If driverless cars have taught us anything, it’s that we are all very bad drivers. In a world of robocars, scientists predict that driving will be a much safer and more efficient way of getting around due to a dramatic reduction in traffic jams, Sunday drivers and road rage. But more than how we get around, driverless cars will change the way our cities are built.
Economists and urban planners agree: better transit contributes to city expansion and population growth. Counties in the US that acquired their train lines in the 1850s, grew by 20% more than other, train-less counties during the following 40 years, according to Edward L. Gleaser, a Harvard economics professor. And highways had much the same effect. Now, high-speed trains are contributing to the urban sprawl debate.
Of course, there are limiting factors to urban sprawl. Quartz already reported that people will only tolerate commutes of up to one hour. And if you don’t mind a long commute, rising fuel costs may stop from moving to the suburbs, though cars tend to use up the bulk of their gas when drivers brake and accelerate suddenly. A decrease in traffic jams and a steady pace will therefore also mean a dramatic decrease in fuel consumption.
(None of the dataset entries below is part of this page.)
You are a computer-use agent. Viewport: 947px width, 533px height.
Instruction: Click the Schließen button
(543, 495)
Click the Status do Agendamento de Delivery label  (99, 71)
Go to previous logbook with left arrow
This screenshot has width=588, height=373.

So when driverless cars make rush hour a thing of the past, help guarantee that you arrive at work on time, and free up your hands and focus to work on the road, will it matter if you live miles away from your workplace? Probably not.
Downtown housing will lose much of its appeal and massive city expansion will ensue.
Most experts believe that these cars will hit the consumer market within the next decade—that’s if they are legalized first. Luckily, Google is on the job—the company has already managed to get their self-driving cars legalized in State of Nevada and California. And scientists in the UK, Germany and Spain are in the midst of testing robocars as well.
Downtown’s about to get a whole lot more boring.